*** Exercise input ***
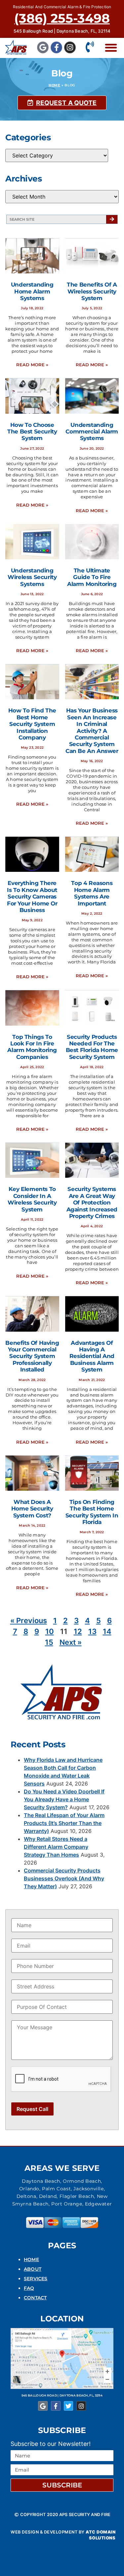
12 (78, 1631)
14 (107, 1631)
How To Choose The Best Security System (32, 432)
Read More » (32, 364)
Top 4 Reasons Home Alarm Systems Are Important (91, 893)
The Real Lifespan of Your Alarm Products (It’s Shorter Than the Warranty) (64, 1823)
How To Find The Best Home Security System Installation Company (32, 724)
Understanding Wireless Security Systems (32, 577)
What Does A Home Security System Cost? (32, 1509)
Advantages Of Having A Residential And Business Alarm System (91, 1356)
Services (36, 2279)
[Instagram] (70, 47)
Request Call (32, 2109)
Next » (71, 1642)
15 (49, 1642)
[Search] (111, 219)
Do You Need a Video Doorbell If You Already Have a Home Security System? (64, 1799)
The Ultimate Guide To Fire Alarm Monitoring (92, 577)
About (32, 2269)
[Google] (43, 47)
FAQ (29, 2288)
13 (92, 1631)
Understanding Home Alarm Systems (32, 291)
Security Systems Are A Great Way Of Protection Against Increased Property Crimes (91, 1202)
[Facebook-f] (56, 47)
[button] (111, 47)
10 (49, 1631)
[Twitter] (68, 2406)
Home (54, 85)
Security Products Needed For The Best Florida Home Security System (92, 1047)
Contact (35, 2298)
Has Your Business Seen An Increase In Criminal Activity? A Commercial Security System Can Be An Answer (91, 730)
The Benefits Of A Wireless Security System (92, 291)
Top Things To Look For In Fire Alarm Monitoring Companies (32, 1047)
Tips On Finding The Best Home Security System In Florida (91, 1512)
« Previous (28, 1620)
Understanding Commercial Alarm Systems (91, 432)
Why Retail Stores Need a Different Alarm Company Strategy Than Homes (56, 1847)
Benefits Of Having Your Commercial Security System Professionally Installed (32, 1356)
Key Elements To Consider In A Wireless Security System (32, 1199)
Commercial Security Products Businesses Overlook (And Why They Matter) (64, 1878)
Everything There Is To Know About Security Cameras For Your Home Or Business (32, 896)
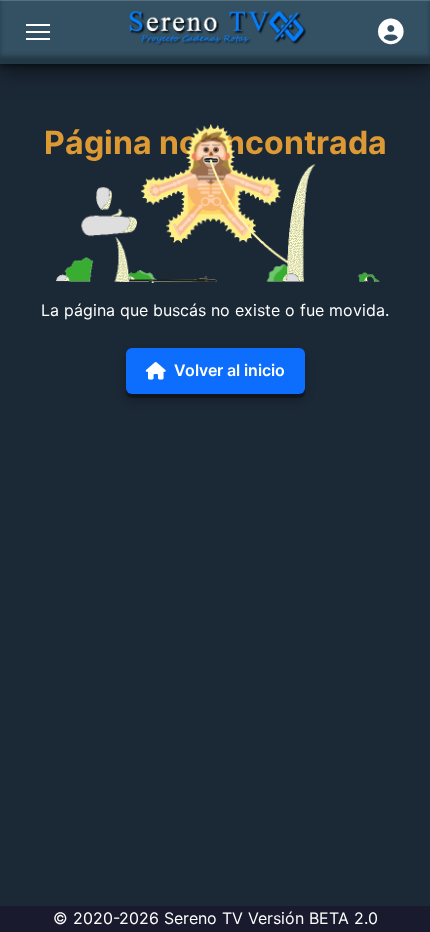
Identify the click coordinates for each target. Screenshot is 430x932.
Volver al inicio (229, 370)
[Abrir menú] (38, 32)
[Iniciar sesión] (391, 32)
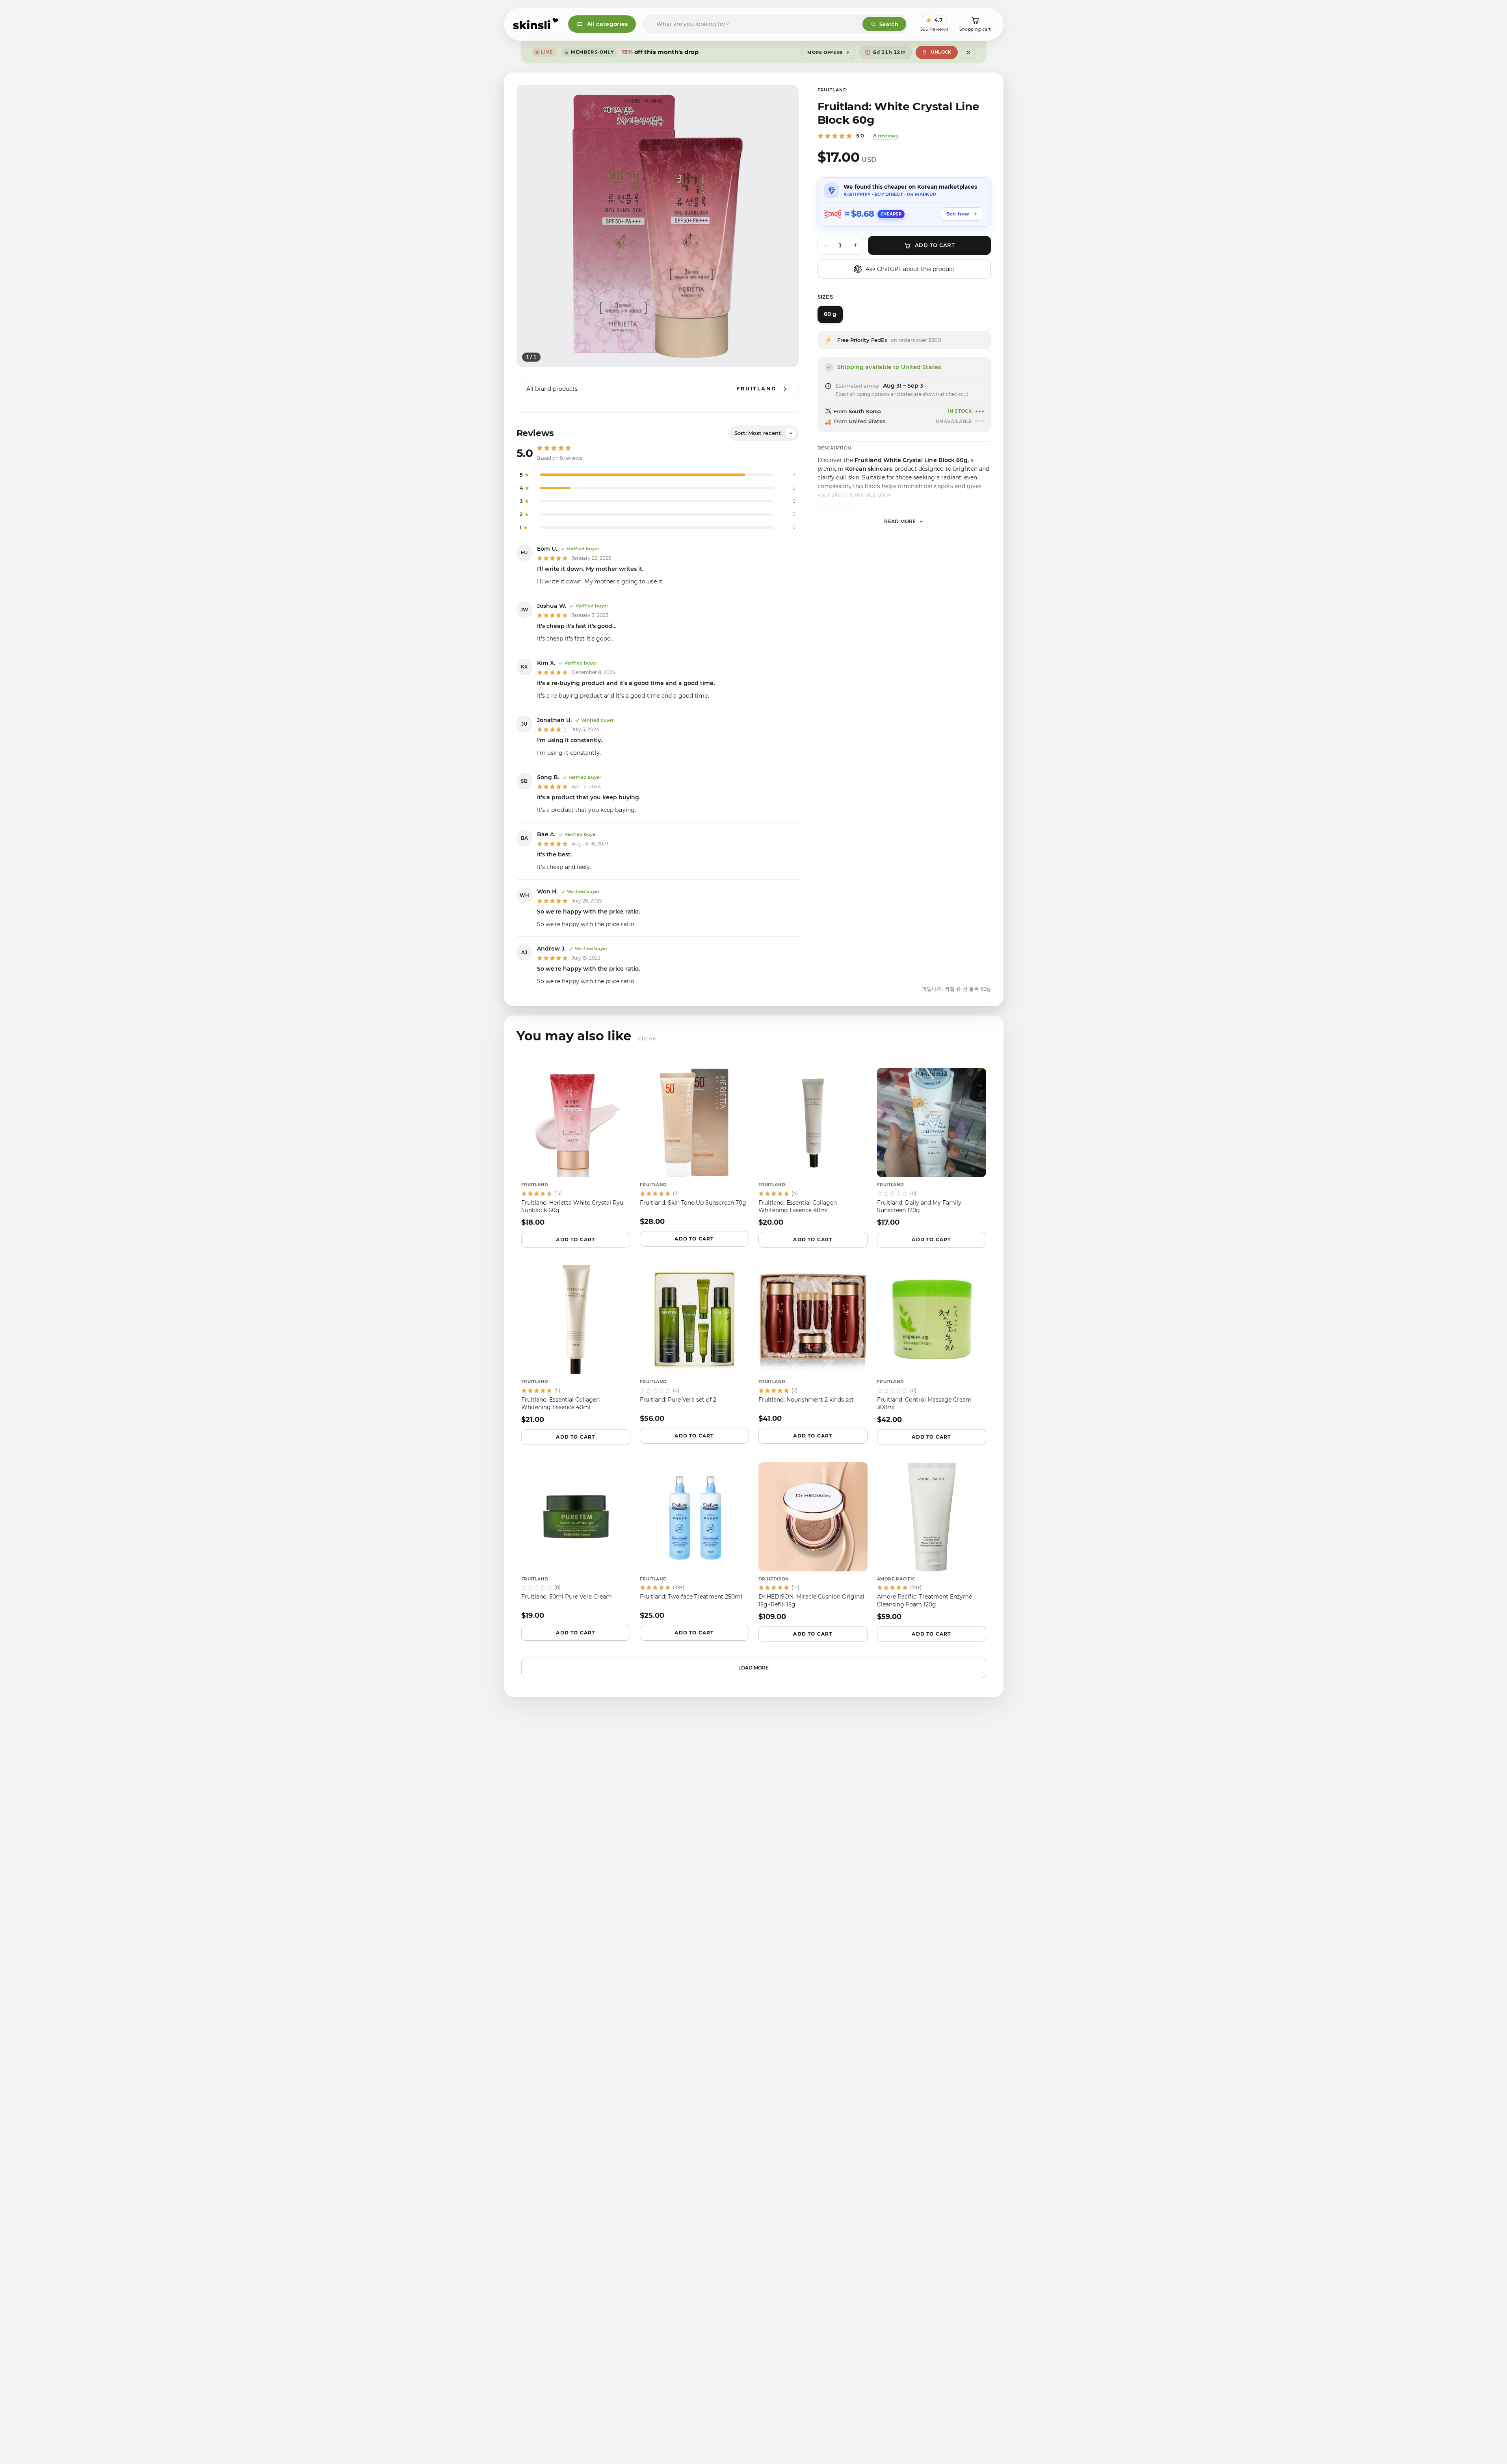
***
• [What you are asked to do]
Starting with the line that contains "Previous (28, 1620)", print every line through the end of the data exactly as written; omit all pictures and add nothing else.

• [Solution for this problem]
« Previous (28, 1620)
Understanding Commercial Alarm Systems (91, 432)
Why Retail Stores Need a Different Alarm Company Strategy Than Homes (56, 1847)
Benefits Of Having Your Commercial Security System Professionally Installed (32, 1356)
Key Elements To Consider In A Wireless Security System (32, 1199)
Commercial Security Products Businesses Overlook (And Why They Matter) (64, 1878)
Everything There Is To Know About Security Cameras For Your Home Or Business (32, 896)
Identify the click coordinates for each target. Screenshot is 430x932.
Volver al inicio (229, 370)
[Abrir menú] (38, 32)
[Iniciar sesión] (391, 32)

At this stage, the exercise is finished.